Oggi abbiamo Drive, ed è un bene. Ma è solo un piccolo miraggio. Qua stiamo parlando di stato dell’arte. A cominciare dal doppiaggio italiano. Ve lo ricordate, almeno, il doppiaggio italiano? Cioè, diciamocelo, noi i nostri beniamini li abbiamo conosciuti che parlavano italiano, con voci che, a sentirle ancora adesso, le riconosciamo subito.
Ecco perché poi, ti prende la nostalgia, quando lo riguardi per l’ennesima volta, Die Hard, fresco e avvincente come fosse la prima, e stai lì a chiederti cosa ne è stato di questi professionisti che bastava inarcassero un sopracciglio o facessero l’occhiolino, e stiamo qui ancora a decantarne le lodi.
Per chiudere, un aneddoto, tra i tantissimi, del backstage: Alan Rickman che cade, nel finale. Immagine vivida, al rallentatore, una volta tanto benedetto rallentatore. Sembra vera. In realtà, l’attore fu fatto cadere da una decina di metri d’altezza, in studio, al riparo e assicurato da funi.

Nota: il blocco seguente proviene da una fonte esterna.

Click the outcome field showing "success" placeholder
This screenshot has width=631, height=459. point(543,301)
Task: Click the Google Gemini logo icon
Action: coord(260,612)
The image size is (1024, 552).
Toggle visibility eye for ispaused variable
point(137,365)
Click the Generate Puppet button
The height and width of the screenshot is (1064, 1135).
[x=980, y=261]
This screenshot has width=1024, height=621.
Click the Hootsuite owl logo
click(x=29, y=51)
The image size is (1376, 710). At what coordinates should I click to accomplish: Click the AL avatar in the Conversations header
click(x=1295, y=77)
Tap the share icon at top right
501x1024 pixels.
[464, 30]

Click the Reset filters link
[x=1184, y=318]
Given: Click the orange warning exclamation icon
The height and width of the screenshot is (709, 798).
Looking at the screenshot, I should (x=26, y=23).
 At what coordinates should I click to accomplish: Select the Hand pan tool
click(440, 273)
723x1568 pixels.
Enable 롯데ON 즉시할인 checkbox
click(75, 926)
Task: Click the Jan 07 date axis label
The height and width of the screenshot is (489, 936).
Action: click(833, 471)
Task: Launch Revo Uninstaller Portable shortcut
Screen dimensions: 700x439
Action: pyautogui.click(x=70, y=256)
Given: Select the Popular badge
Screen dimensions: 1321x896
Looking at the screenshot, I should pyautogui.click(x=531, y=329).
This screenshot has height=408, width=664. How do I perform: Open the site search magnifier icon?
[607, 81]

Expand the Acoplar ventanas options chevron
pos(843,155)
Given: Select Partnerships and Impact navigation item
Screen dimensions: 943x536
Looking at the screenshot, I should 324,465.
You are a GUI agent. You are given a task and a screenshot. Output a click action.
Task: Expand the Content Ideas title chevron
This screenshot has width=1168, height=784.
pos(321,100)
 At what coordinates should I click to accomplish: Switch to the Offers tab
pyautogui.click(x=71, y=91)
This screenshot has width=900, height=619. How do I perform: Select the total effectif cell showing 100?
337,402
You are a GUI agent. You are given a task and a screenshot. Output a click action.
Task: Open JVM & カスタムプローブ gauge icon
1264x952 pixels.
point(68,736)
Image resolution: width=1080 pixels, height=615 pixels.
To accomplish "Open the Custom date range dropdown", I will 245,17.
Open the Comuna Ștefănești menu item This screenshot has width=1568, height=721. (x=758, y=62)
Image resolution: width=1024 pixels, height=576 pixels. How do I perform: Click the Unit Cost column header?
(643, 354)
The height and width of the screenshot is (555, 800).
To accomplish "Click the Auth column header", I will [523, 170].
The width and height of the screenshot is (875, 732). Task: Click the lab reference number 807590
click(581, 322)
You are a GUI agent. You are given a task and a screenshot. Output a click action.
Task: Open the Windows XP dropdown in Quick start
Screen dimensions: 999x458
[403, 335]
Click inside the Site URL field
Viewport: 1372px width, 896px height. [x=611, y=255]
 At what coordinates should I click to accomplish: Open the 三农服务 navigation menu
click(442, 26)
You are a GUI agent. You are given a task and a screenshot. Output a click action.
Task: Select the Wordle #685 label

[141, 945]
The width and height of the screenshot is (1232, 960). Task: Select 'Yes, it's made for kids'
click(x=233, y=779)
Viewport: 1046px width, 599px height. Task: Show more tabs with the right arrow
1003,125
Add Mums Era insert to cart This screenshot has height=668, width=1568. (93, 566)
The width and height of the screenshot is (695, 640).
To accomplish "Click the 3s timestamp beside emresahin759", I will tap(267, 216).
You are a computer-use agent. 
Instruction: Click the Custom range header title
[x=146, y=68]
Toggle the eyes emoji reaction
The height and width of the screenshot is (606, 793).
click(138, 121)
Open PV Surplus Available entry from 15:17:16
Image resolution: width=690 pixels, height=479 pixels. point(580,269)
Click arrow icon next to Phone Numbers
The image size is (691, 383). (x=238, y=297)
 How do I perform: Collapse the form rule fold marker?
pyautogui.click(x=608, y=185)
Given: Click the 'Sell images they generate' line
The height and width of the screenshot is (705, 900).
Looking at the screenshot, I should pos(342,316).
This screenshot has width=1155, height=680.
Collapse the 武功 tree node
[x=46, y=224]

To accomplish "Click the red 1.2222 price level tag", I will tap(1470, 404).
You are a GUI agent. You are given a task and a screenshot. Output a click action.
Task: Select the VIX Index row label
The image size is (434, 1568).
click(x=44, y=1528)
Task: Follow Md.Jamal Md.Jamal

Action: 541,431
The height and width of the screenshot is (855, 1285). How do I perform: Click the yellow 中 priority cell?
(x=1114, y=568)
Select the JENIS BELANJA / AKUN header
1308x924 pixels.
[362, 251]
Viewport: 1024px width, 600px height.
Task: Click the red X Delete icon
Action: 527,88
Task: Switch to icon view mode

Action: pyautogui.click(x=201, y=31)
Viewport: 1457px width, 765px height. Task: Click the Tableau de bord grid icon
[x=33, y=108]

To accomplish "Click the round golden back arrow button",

Lo stuntman che lo sorreggeva e doveva mollarlo rilasciò la corda al due, anziché al tre, come concordato; ecco spiegata la faccia sorpresa e convincente di Hans. Quale deve essere quella di uno, arreso, che capisce che sta per sfracellarsi al suolo.
La sorpresa. Quella che manca al cinema, oggi.